Dr. Öğr. Üyesi Güner, gençlerde daha sık görülen kanser türlerini şöyle sıraladı:
“Lenfoma, testis, sarkom, beyin tümörleri, meme kanserleri... Bunların yanı sıra, mide kanseri ve kolon kanseri gibi normalde yaşlılarda görülen kanserler de gençlere yayılmış durumda. Genç yaşta görülen kanserler daha agresif seyrediyor. Örneğin, 70 yaşındaki bir mide kanseri hastası ile 30 yaşındaki bir mide kanseri hastası arasında fark var. Genç hastanın kanseri daha hızlı ilerleyebiliyor.”
AİLE TARAMASI YAPILMALI
Dr. Öğr. Üyesi Güner, kanserin oluşumunda kalıtsal faktörlerin de rol oynadığını vurgulayarak, “Bazı kanserler aileden geçebiliyor. Özellikle meme kanseri ve yumurtalık kanseri gibi kanserlerde, aile öyküsü önemli. Eğer 45 yaşındaki bir kadın meme kanseri ise, annenin kızlarında da meme kanseri riski yükseliyor. Bu yüzden, aile taraması yapılması gerekiyor. Tarama, kanseri erken fark etmek ve tedavi etmek için çok önemli. Tabii ki, kanserin nedenleri sadece kalıtsal değil.” diye konuştu.
BİLİNMEYEN NEDENLER VAR
Dr. Öğr. Üyesi Güner, kanserin oluşumunda çevresel faktörlerin de etkili olduğunu ifade ederek, “Günümüzde, insanlar yeterli egzersiz yapmıyor. Masa başı işlerde çalışıyor. Sağlıksız besleniyor. Obezite artıyor. Hava kirliliği, çalışma koşulları, kanser riskini yükseltiyor. Ama bunların dışında, kanserli hücreyi oluşturan ve nedenini bilmediğimiz faktörler de var. Yani, sağlıklı besleniyor, sigara içmiyor, spor yapıyor olabilirsiniz ama yine de kansere yakalanabilirsiniz. Bunun nedeni henüz bilinmiyor. Bu konuda araştırmalar ve çalışmalar sürüyor.” dedi.

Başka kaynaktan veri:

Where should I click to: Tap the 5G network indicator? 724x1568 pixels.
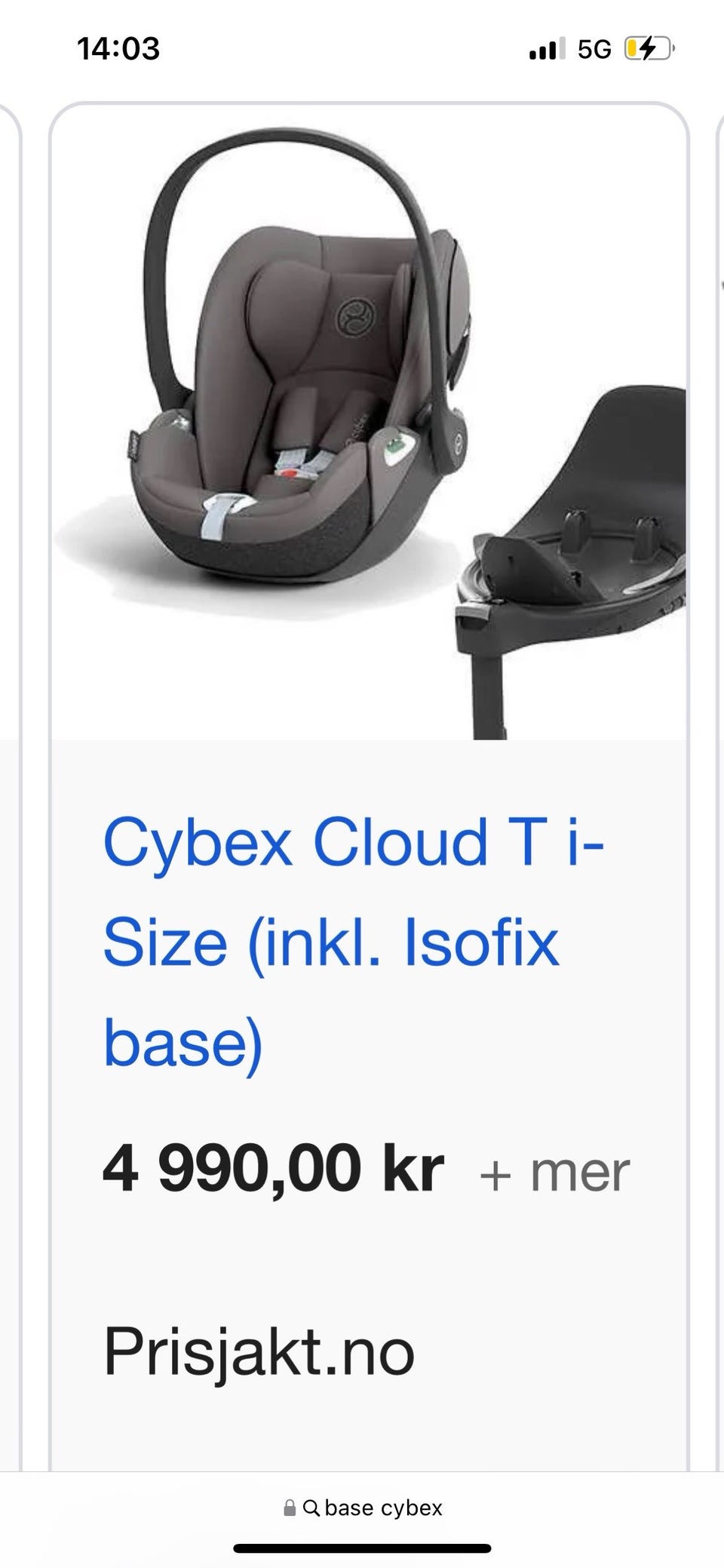click(x=594, y=50)
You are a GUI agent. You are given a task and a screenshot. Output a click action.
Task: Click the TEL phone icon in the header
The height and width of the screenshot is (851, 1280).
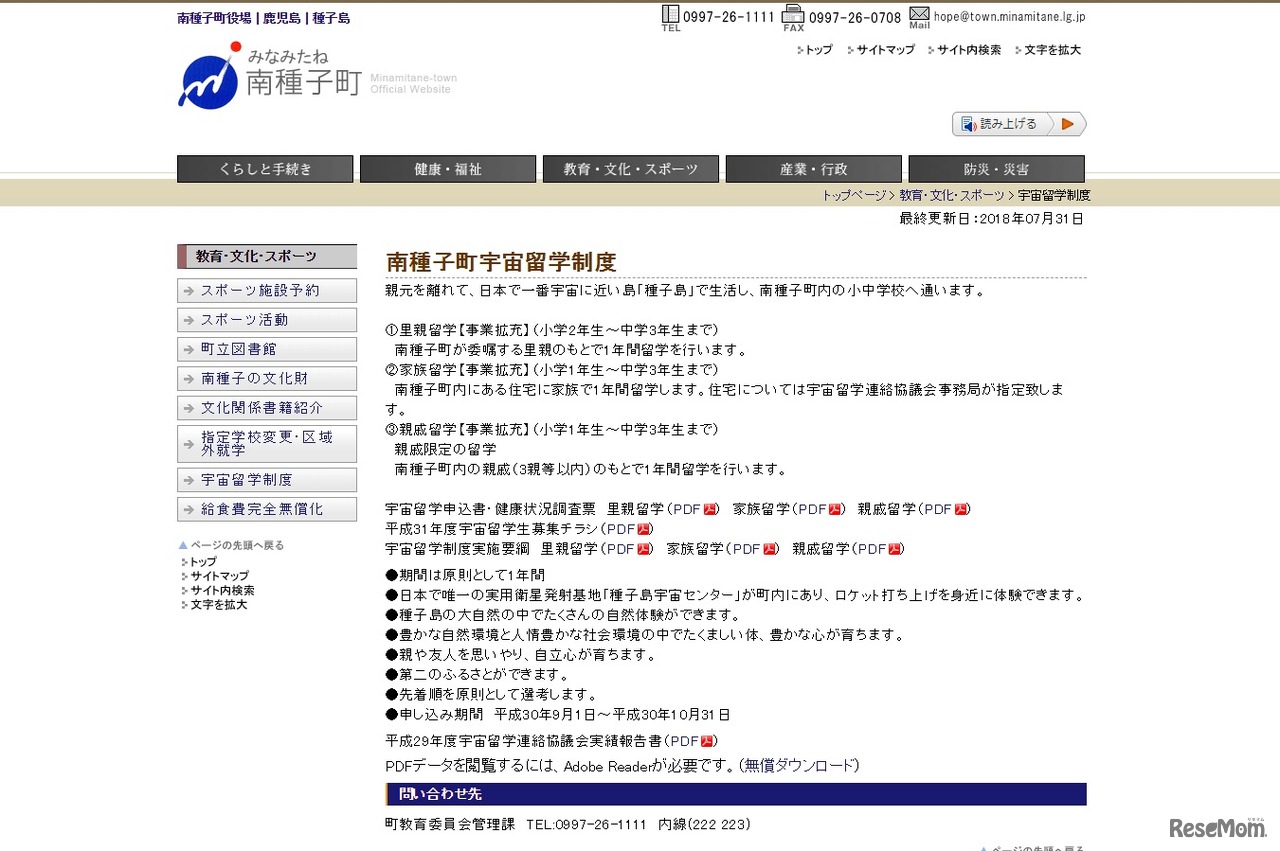point(670,16)
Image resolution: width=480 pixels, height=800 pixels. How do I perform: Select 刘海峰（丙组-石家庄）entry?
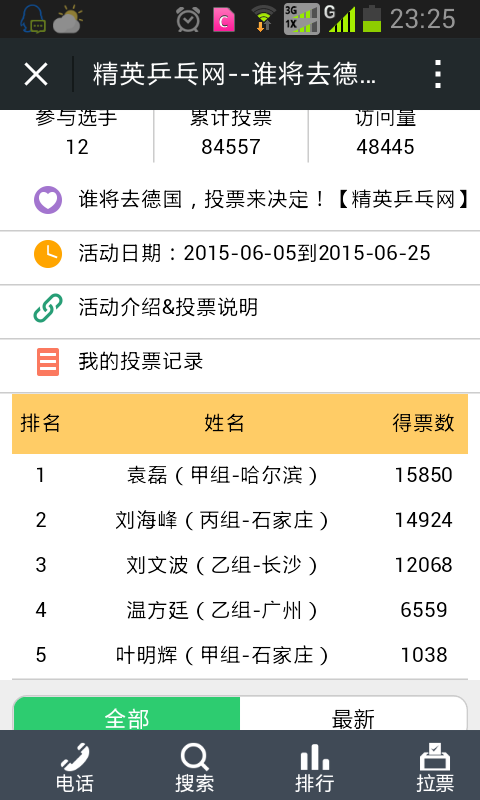click(240, 520)
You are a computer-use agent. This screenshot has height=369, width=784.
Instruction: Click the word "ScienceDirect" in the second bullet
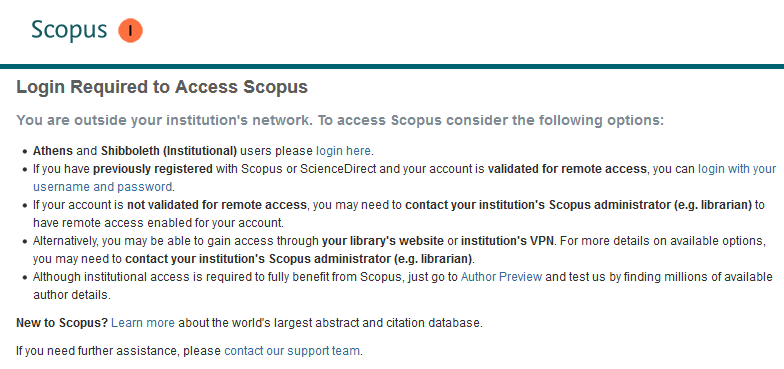[336, 169]
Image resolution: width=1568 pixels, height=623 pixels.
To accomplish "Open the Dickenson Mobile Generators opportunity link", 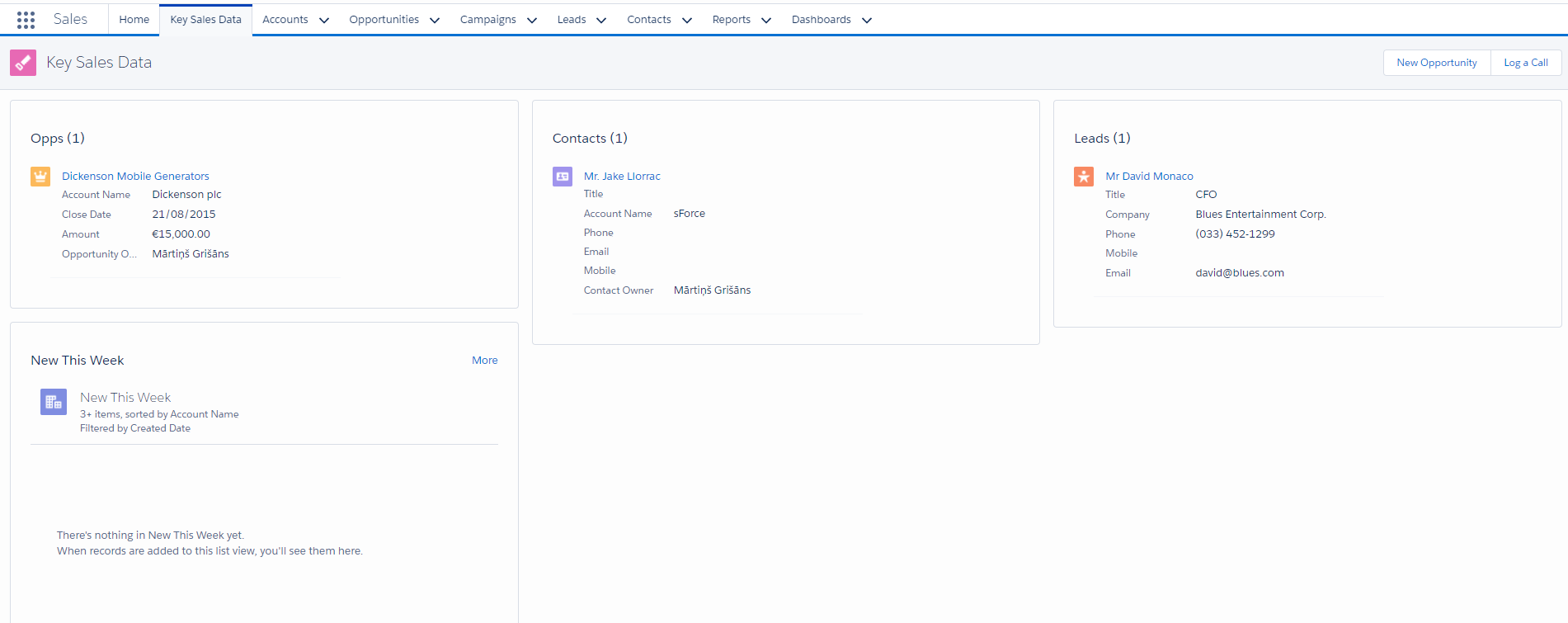I will point(135,177).
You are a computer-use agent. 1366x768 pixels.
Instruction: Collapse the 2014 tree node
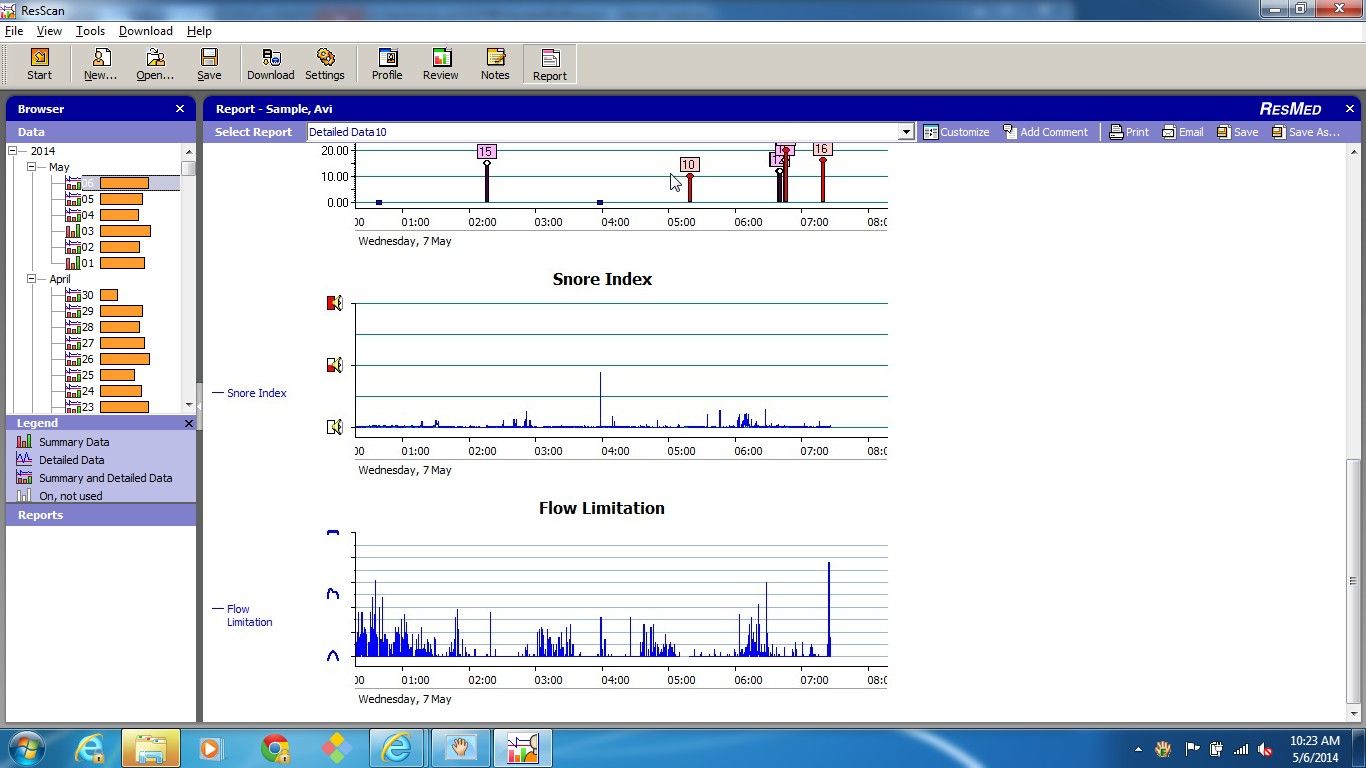pyautogui.click(x=13, y=151)
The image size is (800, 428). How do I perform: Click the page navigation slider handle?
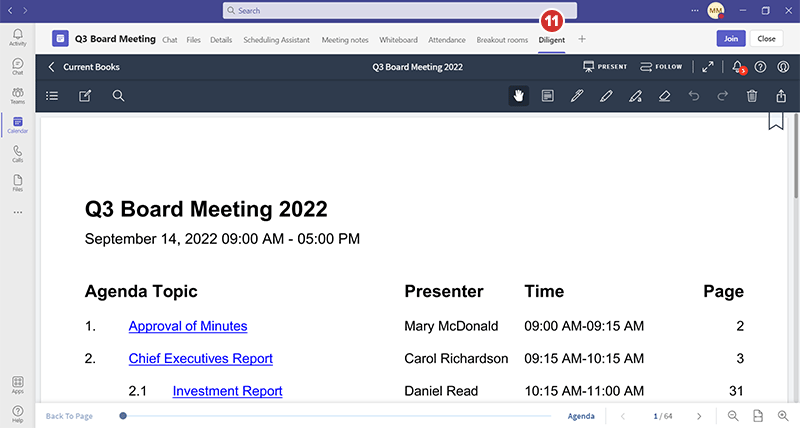click(x=123, y=416)
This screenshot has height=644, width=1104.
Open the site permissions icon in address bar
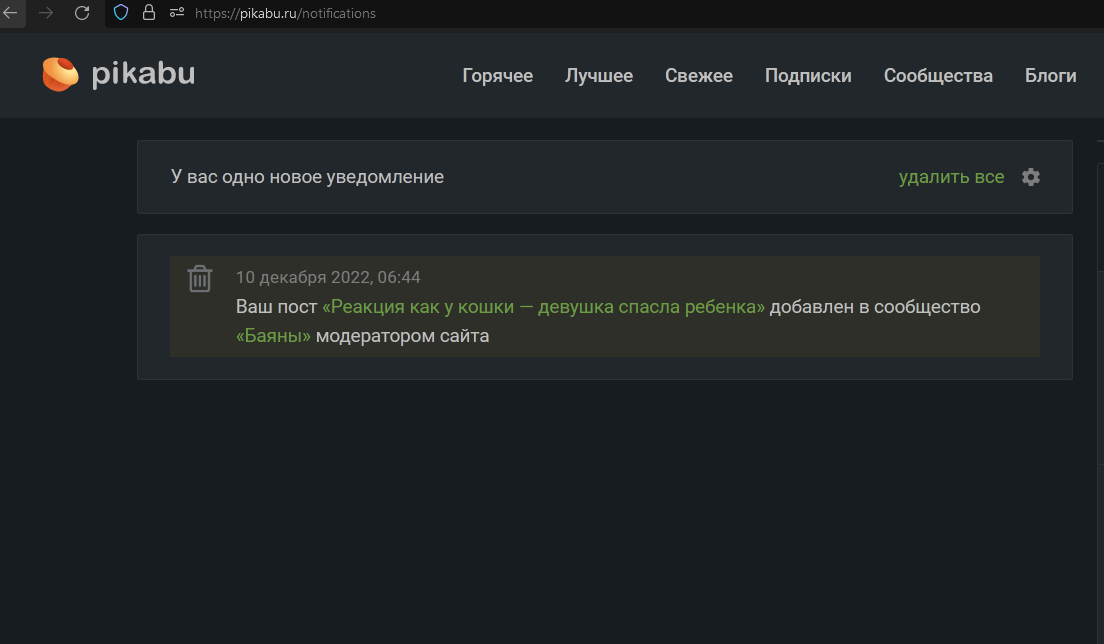point(177,13)
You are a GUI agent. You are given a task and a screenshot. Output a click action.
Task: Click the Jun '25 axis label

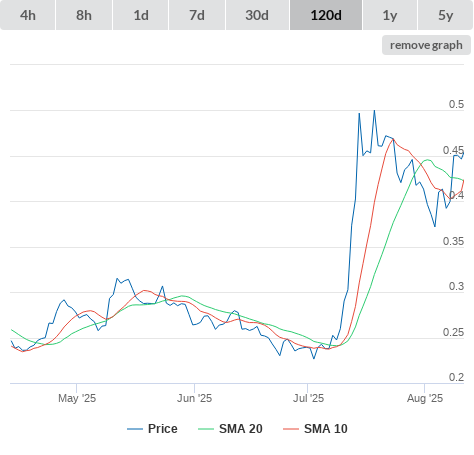(x=194, y=398)
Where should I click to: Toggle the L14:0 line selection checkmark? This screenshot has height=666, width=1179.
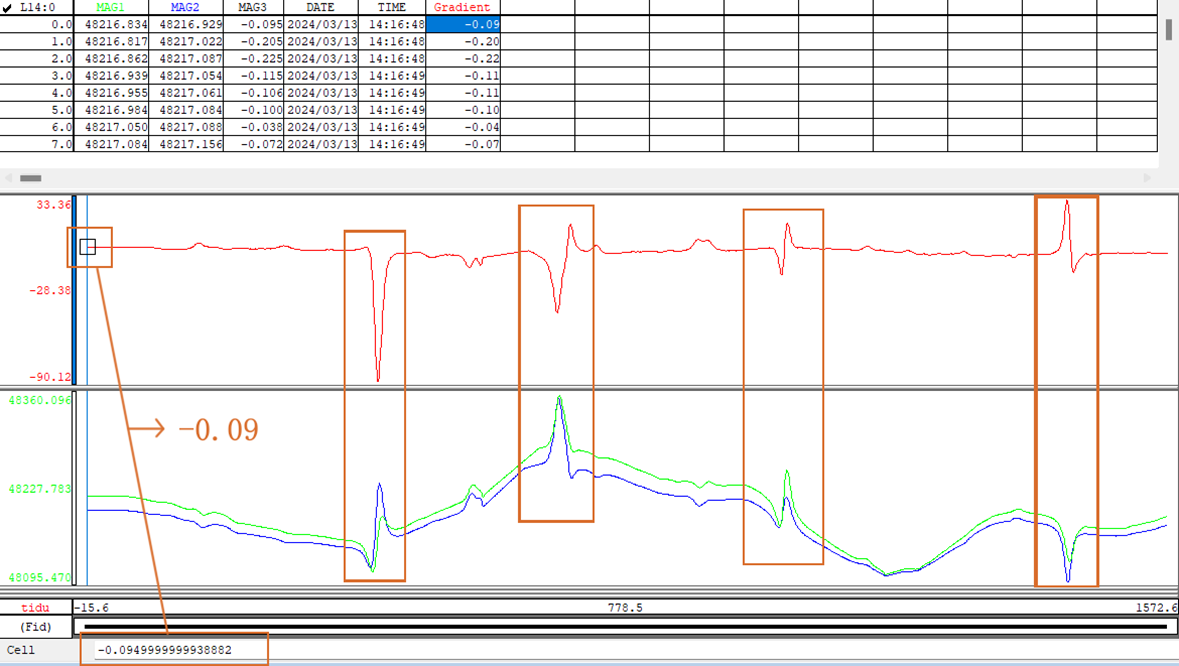(8, 7)
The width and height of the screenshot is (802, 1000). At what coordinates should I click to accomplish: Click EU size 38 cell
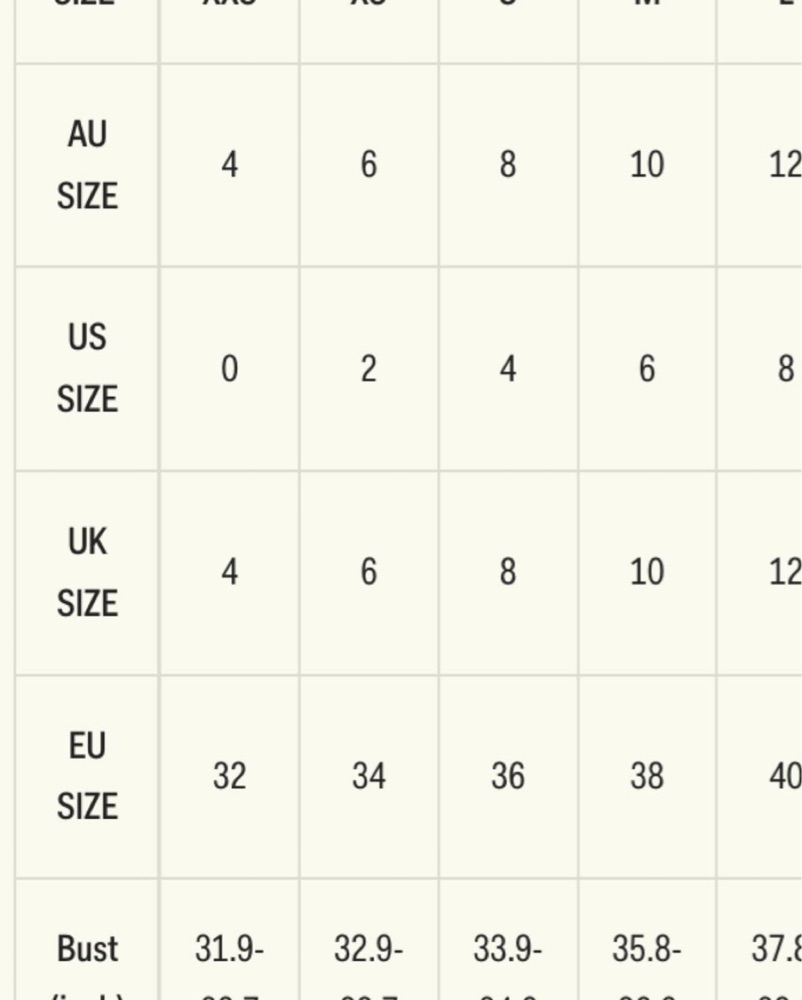coord(647,776)
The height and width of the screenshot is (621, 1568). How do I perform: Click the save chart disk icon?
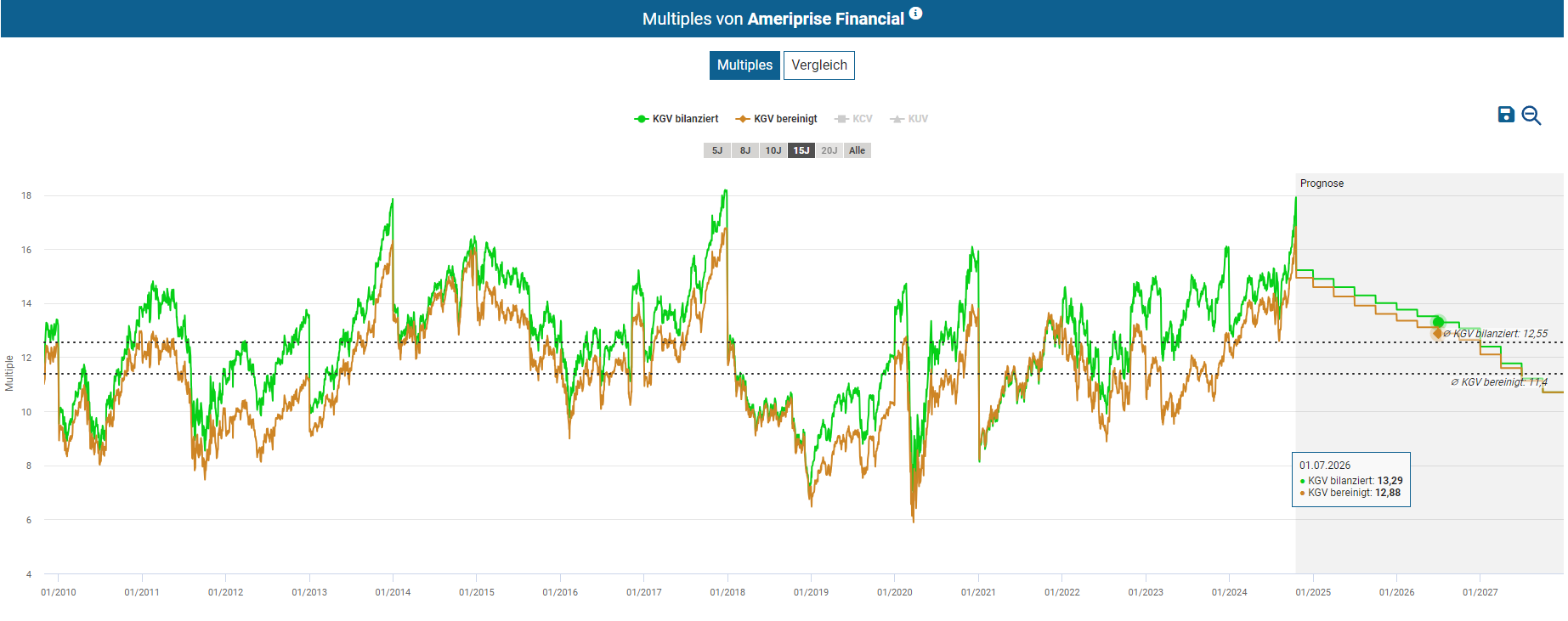1506,115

AKILLI İLAÇLAR HAYAT UZATIYOR
Dr. Öğr. Üyesi Güner, kanser tedavisinde son yıllarda akıllı ilaç yönteminin geliştiğini ve başarı sağladığını söyleyerek, “10-15 yıl önce, kanserli bir hasta dördüncü evreye geldiğinde, hayatını kaybetmeye çok yaklaşırdı. Ama şimdi, akıllı ilaçlar sayesinde, dördüncü evre hastaların yüzde 90-95'i daha uzun yaşıyor. Akıllı ilaçlar, tedavide bize güç veren yöntemler. Kanserde en önemli şey, erken tanı. Hastalığı ne kadar erken yakalarsak, hastanın kurtulma şansı o kadar fazla oluyor.” ifadelerini kullandı.
TOPLUMSAL ÖNLEMLER ALINMALI
Dr. Öğr. Üyesi Güner, kanserle mücadelede toplumsal farkındalığın ve önlemlerin de gerektiğini belirterek, “Önümüzdeki yıllarda, kanser vakalarının daha da artacağı tahmin ediliyor. Bu yüzden, toplumsal olarak önlem almalıyız. Çevresel faktörlerin de düzenlenmesi lazım. Sigara içenlerin bırakması lazım. Günde yarım saat tempolu yürüyüş yapılması lazım. Beslenme çok önemli. Sebze, meyve tüketimi artırılmalı. Haftada 1-2 kere kırmızı et yerine, balık tüketilmeli. Tam tahıl ürünleri tercih edilmeli.” dedi.